Reconoce tu temor a vivir solo

Es de valientes admitir que algo está fuera de lugar, así que has logrado un notable avance si ya aceptaste que te causa pavor instalarte en tu propio espacio. El reconocimiento de un temor debería conducir a la exploración del “yo interno”, pues el autoanálisis ayuda a descubrir los motivos que originan las dudas, y cuando se identifican las causas de un problema se puede trabajar en función de manejar los tropiezos.

Algunos individuos prefieren no profundizar en su interior para evadir los rasgos negativos de su personalidad, pero éstos no toman en cuenta que una mirada a lo más íntimo del ser también contribuye a conocerse y valorarse.

Todas las experiencias nuevas causan miedo, entonces no te cohíbas de conversar con un allegado. Seguramente en tu círculo cercano hay varios que tienen las mismas inquietudes que tú. Si luego de hablar con alguien de confianza tu pánico a irte de la casa de tus padres persiste es momento de acudir a un profesional; no te alarmes por esto. El miedo tiene varios niveles y a veces alcanza un punto en que es indispensable recurrir a un especialista. Una persona calificada en el área proporciona las herramientas para combatir los temores.

 

Enfrentando el miedo a la independencia

Cierra los ojos e imagina el sitio que deseas arrendar para iniciar tu vida adulta; ahora, visualízate encarando las escenas cotidianas: el pago de servicios, las labores hogareñas y las relaciones con los vecinos; en cuarto lugar, determina cuál es la situación que te causa más angustia y por último trata de establecer soluciones. Por ejemplo, si tu terror se detona con mayor intensidad cuando piensas en el aseo ten presente que a diario se debe evitar la acumulación de suciedad, o sea, la clave está en mantener las cosas limpias y ordenadas.

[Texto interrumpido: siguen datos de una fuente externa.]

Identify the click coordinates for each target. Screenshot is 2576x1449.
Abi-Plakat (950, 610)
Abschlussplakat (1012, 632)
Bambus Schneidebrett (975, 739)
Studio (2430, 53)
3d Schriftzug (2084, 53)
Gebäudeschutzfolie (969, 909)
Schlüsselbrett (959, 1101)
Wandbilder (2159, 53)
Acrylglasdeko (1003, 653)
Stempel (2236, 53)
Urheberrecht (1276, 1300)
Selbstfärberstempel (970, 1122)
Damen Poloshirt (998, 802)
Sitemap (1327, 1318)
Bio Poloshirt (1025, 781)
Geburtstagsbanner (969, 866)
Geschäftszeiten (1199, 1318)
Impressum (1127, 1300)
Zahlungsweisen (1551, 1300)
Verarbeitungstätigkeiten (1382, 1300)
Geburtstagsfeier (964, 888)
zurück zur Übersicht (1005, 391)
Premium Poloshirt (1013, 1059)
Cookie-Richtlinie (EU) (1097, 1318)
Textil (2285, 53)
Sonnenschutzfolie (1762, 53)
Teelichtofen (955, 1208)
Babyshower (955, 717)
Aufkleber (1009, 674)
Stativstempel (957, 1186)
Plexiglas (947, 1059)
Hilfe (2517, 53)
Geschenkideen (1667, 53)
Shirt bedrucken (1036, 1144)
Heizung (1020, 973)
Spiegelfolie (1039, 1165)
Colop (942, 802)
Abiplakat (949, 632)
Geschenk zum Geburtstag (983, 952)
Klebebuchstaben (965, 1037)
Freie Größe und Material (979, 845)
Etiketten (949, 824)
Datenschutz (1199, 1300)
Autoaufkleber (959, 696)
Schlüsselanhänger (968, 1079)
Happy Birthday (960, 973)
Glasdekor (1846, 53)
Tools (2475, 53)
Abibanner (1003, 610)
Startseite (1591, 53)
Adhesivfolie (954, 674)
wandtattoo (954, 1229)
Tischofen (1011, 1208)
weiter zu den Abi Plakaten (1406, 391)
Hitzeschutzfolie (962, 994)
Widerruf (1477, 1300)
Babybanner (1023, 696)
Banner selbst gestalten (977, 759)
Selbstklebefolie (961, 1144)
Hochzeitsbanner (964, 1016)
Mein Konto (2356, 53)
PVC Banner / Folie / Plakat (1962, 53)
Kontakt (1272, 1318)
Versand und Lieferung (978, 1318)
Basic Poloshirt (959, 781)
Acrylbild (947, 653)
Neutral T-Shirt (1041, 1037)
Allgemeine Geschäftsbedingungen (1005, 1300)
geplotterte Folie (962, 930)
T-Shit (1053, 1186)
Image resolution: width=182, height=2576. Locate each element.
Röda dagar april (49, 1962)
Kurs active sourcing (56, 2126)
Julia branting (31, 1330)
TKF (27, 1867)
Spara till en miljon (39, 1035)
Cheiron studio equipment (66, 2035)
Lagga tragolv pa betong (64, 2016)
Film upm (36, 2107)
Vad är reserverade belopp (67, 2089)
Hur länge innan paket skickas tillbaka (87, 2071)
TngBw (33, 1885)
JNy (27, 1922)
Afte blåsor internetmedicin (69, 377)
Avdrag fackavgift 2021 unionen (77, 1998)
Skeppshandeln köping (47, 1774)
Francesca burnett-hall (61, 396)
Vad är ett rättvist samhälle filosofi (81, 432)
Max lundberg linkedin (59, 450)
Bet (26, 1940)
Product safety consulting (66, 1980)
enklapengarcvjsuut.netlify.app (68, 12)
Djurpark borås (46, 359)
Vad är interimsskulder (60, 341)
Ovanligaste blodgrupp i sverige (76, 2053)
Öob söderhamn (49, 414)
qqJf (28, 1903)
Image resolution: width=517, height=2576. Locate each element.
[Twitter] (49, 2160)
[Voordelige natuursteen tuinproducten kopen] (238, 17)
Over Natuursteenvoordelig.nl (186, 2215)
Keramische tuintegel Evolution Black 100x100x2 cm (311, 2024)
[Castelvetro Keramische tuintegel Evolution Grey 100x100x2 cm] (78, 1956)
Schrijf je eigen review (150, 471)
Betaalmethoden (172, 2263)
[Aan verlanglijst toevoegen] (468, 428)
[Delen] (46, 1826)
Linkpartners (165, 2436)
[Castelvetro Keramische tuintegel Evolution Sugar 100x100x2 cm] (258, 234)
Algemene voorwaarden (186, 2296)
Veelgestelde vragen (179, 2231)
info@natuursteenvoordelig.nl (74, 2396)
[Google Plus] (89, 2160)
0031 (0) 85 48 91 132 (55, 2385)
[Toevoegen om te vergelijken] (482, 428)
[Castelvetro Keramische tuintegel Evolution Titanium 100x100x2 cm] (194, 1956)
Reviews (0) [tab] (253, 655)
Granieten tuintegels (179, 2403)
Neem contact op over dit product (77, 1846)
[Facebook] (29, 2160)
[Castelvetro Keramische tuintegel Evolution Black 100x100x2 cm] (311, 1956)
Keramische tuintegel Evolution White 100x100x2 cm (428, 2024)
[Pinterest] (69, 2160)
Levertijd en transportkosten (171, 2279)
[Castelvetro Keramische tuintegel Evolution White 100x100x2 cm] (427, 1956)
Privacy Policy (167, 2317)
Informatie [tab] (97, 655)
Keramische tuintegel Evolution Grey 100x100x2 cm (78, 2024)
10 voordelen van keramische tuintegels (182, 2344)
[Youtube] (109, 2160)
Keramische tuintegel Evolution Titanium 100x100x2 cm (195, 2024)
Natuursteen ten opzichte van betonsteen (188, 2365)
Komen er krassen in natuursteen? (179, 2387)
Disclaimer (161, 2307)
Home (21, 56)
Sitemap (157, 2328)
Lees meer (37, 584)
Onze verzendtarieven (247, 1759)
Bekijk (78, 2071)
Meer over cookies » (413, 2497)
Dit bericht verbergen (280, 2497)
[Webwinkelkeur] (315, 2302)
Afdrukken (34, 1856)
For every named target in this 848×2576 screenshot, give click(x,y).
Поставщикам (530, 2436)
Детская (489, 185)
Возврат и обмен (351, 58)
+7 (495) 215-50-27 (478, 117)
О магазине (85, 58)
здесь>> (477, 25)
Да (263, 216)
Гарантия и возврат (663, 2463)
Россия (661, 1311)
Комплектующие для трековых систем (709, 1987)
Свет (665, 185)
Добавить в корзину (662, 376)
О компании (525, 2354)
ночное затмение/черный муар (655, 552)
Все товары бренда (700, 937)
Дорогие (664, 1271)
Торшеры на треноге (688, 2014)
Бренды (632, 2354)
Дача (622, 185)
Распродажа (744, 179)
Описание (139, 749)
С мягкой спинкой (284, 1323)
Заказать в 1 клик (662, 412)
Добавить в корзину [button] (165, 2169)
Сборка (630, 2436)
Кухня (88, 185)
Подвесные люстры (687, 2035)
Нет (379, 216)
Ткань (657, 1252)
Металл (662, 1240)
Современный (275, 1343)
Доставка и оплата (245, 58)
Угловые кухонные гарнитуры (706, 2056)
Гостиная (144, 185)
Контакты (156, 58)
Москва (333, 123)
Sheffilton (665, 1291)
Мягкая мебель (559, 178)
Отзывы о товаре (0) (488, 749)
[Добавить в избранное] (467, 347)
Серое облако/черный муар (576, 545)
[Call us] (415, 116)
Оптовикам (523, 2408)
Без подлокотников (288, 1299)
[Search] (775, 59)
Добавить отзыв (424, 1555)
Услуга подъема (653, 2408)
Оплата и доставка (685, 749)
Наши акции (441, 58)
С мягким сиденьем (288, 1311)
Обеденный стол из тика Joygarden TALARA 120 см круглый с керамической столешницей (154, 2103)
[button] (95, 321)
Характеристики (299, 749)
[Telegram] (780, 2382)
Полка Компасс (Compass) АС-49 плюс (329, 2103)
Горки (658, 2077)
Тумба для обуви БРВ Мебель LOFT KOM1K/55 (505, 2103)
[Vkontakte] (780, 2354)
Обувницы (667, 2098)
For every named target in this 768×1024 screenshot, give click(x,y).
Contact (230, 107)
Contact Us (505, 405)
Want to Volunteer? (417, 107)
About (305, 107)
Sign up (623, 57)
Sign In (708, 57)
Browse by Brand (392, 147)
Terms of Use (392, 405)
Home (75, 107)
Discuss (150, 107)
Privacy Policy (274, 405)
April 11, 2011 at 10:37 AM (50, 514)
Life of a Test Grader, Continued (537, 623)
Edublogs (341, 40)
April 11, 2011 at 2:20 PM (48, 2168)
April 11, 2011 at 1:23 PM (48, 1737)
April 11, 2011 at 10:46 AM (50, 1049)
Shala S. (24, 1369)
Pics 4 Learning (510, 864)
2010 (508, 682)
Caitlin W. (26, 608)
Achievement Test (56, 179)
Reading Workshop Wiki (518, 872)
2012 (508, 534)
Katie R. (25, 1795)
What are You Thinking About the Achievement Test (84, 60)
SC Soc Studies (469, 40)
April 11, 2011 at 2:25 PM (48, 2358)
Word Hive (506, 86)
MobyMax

El ejercicio anterior es más eficaz si lo haces con objetividad y anotas lo que descubres. De seguro ya te has dado cuenta de que tu angustia no tiene fundamento lógico porque eres capaz de enfrentar los desafíos que la madurez trae a cuestas.

 

Cultiva tu ser

Sin duda, quienes alimentan su espíritu a través del desarrollo de sus habilidades y la práctica de actividades que los satisfacen están mejor preparados para asumir obligaciones.

La Biblia dice en la primera carta a los Corintios capítulo 6, versículo 12: “Todo me está permitido, pero no todo me conviene. Todo me está permitido, pero no permitiré que nada me domine”.

Las personas responsables saben qué intereses deben fortalecer para nutrir su independencia. Sean físicas o intelectuales, las aficiones bien cultivadas de igual forma nos enseñan a lidiar con ciertas alteraciones, como el estrés.

Aprovecha los días hermosos para caminar, leer en un parque, salir en bici, o aventúrate a hacer cosas que siempre han despertado tu atención: aprender idiomas, bailes, nuevas destrezas. Los pasatiempos correctos nos convierten en seres aptos, nos demuestran de qué estamos hechos y nos hacen ganar confianza en nosotros mismos. Al practicar algunas de estas recomendaciones la oportunidad de “emprender el vuelo” se va tornando más factible.